Israeli needle-free alternative to amnio can detect thousands of mutations
Blood test developed by Tel Aviv University scientist provides detailed info on fetuses without associated health risks of amniocentesis
Nathan Jeffay is The Times of Israel's health and science correspondent
Israeli scientists are holding trials on a new method of screening for fetuses and say it could provide all the information received from an amniocentesis without the risks.
Prof. Noam Shomron of Tel Aviv University told The Times of Israel that his method involves taking a regular blood sample rather than the amniocentesis practice of using a needle to extract amniotic fluid, which carries a risk of miscarriage.
He said the new technique can be performed four weeks earlier than amniocentesis — at 10 weeks instead of the standard 14 — and provides as much information on the risks of numerous syndromes, diseases and disorders.
“We can screen for thousands of mutations, each of which could lead to genetic diseases,” he said, naming Gaucher’s and cystic fibrosis as two diseases.
It also works for less common mutations such as those that occur more among particular demographics, like Tay Sachs which is more prevalent among Ashkenazi Jews.
Shomron, who heads Tel Aviv University’s functional genomics lab, published the method in peer-reviewed research and is developing the technology via a startup, IdentifAI Genetics, which he leads with colleagues Tom Rabinowitz and Oren Tadmor. The new screening process is being tested on dozens of Israeli women — who tend to corroborate any results with amniocentesis — and Shomron said he expects it to be approved by regulators and available for use by the end of 2023.
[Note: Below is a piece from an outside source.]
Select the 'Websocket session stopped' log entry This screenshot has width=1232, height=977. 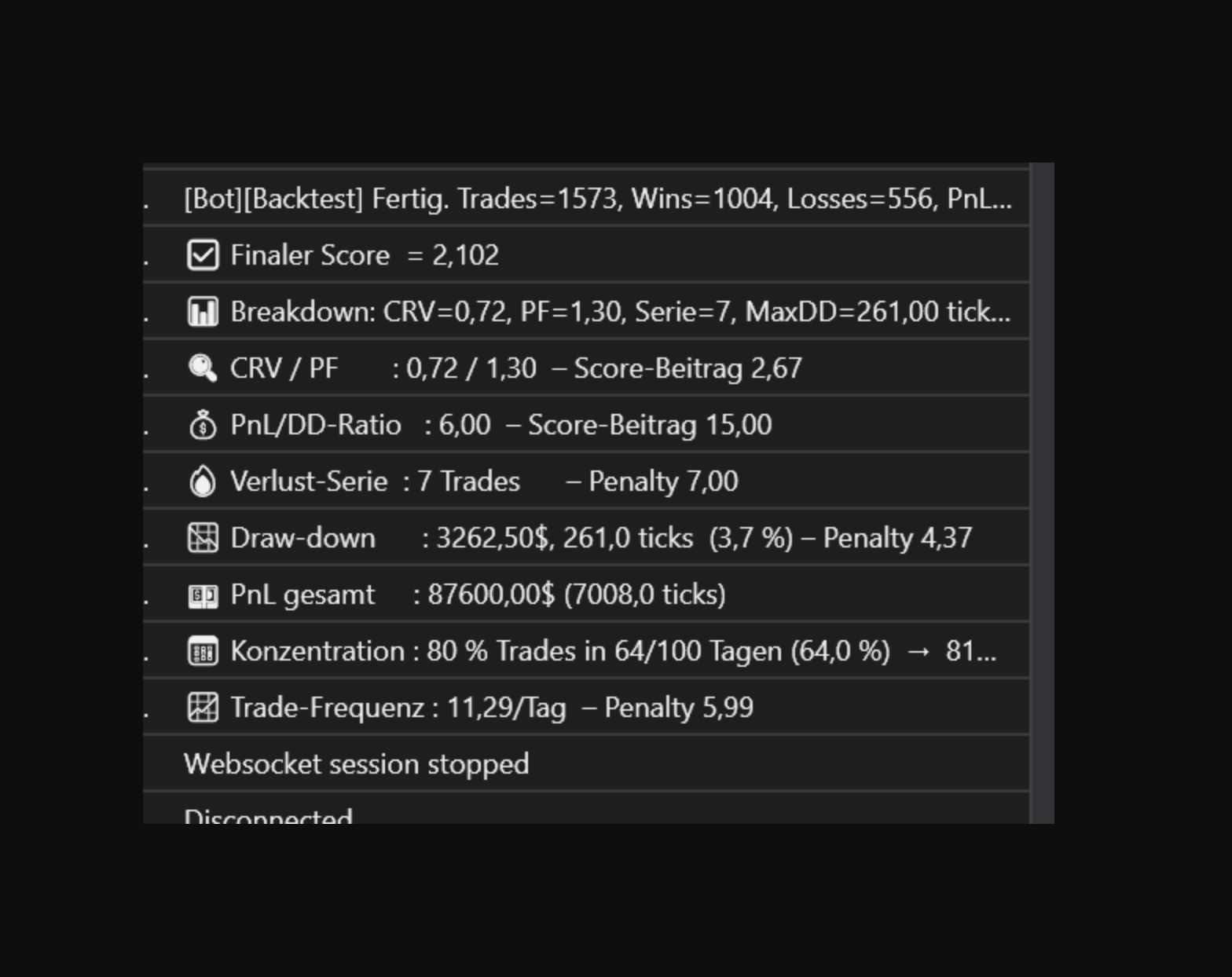(x=356, y=764)
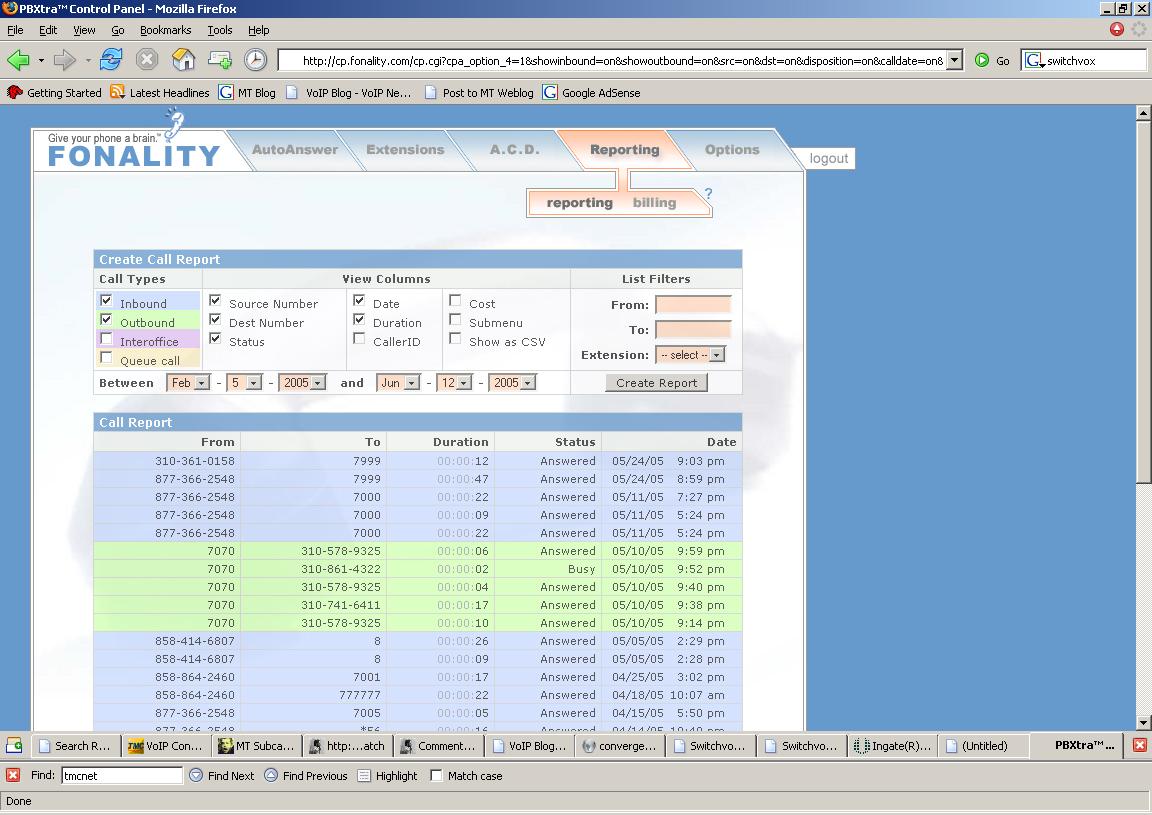Open the end day 12 dropdown
This screenshot has height=815, width=1152.
click(x=454, y=383)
After the method is eventually perfected for embryos, it could be adapted for screening children and adults for a range of diseases that manifest themselves with abnormal DNA, such as cancers, Shomron said.
His method isn’t the first alternative to amniocentesis. A blood test called the noninvasive prenatal test, or NIPT, is in wide use and provides reliable screening for various conditions including Down’s syndrome, Edwards’ Syndrome and Patau’s syndrome. However, its scope is limited and it can only screen for large chromosomal changes, not hard-to-detect mutations.
NIPT only identifies genetic changes that can be spotted by examining the chromosomes, while many mutations require the analyst to zoom in. Shomron captures detail within the chromosomes.
“Our resolution is about a million times better than that of NIPT,” said Shomron, likening it to high-detailed satellite imaging that can now show individual buildings, compared to early space flight images that could only show the outline of land masses. “We look at each nucleotide, each base, each letter in the genetic material, the DNA.”
One key breakthrough that led to Shomron’s method was identifying which DNA in the mother’s blood belongs to the fetus. This is challenging because the mom’s blood contains her DNA as well as that of the fetus; NIPT hasn’t overcome this, meaning analysis takes place on a mixture of DNA, some of it irrelevant to the fetus.
Shomron and his team built an algorithm that differentiates between the DNAs based on subtle variations in size, shape and other characteristics.
“This means we get the computationally purified DNA and can then go back to looking at every tiny change in the DNA, and this just isn’t possible when it is mixed in with the mother’s DNA,” he explained.
“When you read the mother and fetus’ DNA together, things are unclear and you only see major changes to the norm, while when you know exactly what belongs to the fetus you get a very clear view. The result is that the new test will give everything a current amniocentesis or NIPT delivers, together with significant additional information.”